SÉRIE DE CONSIGNES:
1. Reproduisez sans rien changer le passage du texte sur les capitalistes, en allant de « Il ne semble » jusqu'à « l’autre côté. Survivre. ».
2. Reprenez le texte sur les capitalistes et la destruction qu'ils répandent, puis poursuivez-le à partir de sa dernière phrase.

EXTRAIT:

::::

Et puis, et bien, nous voyons que, pour les grands Patrons, les capitalistes, ce qui arrivera demain n’a plus d’importance. Ils veulent gagner de l’argent aujourd’hui. Le plus possible et le plus rapidement possible. Peu importe que tu leur dises : « Écoute, mais ce que tu fais, ça détruit et la destruction se répand, grandit, devient incontrôlable et revient vers toi. C’est comme si tu crachais vers le haut ou que tu pissais contre le vent. Ça te retombe dessus, quoi. » Et tu peux penser que c’est une bonne chose que le malheur emporte une canaille avec lui. Mais il se trouve qu’avant ça, il emporte un bon nombre de gens qui ne savent même pas pourquoi. Comme les enfants, par exemple. Qu’est-ce qu’un enfant peut bien savoir sur les religions, les idéologies, les partis politiques, ou quoi que ce soit ? Mais le système rend ces petits responsables. Il les fait payer. On détruit en leur nom, on tue en leur nom, on ment en leur nom. Et on leur lègue mort et destruction.
Il ne semble donc pas que ça va s’améliorer. Nous savons que ça va s’empirer. Et que, de toute façon, nous devons traverser la tempête et arriver de l’autre côté. Survivre.

::::

Données collectées:
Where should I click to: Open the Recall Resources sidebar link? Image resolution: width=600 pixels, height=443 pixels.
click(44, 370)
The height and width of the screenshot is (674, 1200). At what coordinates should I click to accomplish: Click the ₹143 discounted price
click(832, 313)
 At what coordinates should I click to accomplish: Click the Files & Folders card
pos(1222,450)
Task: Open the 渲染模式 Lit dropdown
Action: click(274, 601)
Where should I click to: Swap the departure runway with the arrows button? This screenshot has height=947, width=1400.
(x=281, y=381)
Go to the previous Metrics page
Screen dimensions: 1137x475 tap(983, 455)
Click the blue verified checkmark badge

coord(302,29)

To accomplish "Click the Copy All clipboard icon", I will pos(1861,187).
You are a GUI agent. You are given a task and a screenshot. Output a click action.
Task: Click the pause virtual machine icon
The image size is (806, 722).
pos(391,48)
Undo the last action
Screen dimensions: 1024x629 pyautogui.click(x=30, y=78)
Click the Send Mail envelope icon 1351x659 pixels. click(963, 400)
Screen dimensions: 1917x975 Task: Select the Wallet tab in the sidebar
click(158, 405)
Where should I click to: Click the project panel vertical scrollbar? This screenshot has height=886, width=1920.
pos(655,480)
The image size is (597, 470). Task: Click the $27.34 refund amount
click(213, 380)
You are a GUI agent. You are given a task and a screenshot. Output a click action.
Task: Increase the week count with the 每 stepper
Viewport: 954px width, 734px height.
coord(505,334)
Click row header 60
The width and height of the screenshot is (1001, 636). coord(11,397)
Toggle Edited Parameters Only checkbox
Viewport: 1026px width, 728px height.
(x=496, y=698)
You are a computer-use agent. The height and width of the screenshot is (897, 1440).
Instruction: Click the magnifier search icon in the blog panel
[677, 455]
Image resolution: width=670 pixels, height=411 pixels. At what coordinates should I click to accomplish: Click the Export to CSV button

::::

RÉSULTATS OBTENUS:
1.
Il ne semble donc pas que ça va s’améliorer. Nous savons que ça va s’empirer. Et que, de toute façon, nous devons traverser la tempête et arriver de l’autre côté. Survivre.

2.
Autre chose est ce que nous avons vu pendant la traversée pour la Vie. Ce qu’il y a dans ces endroits qui sont supposés être plus avancés, plus développés comme on dit. Nous avons vu que c’est un mensonge tout ce truc de la « civilisation occidentale », du « progrès » et tout ça. Nous avons vu que tout ce qui est nécessaire pour les guerres et les crimes était là. Nous avons vraiment vu deux choses : l’une est vers où s’achemine la tempête si nous ne faisons rien. L’autre est ce que d’autres rébellions organisées sont en train de construire dans ces géographies. C’est-à-dire que ces personnes voient la même chose que nous. C’est-à-dire la tempête.
Grâce à ces peuples frères nous avons pu amplifier notre regard, le rendre plus large. C’est-à-dire pas seulement voir plus loin mais voir aussi plus de choses. Plus de monde, quoi.
Alors nous, en tant que peuples indigènes que nous sommes, et bien nous nous demandons ce que nous faisons, si c’est foutu, si c’est chacun pour soi. Mais nous voyons ces frères-là genre qui s’en foutent de ce qui arrive aux autres, qui ne s’occupent que d’eux-mêmes, et bien, de toute façon, ils y ont droit aussi. Ils se croient à l’abri enfermés en eux-mêmes. Mais c’est en vain.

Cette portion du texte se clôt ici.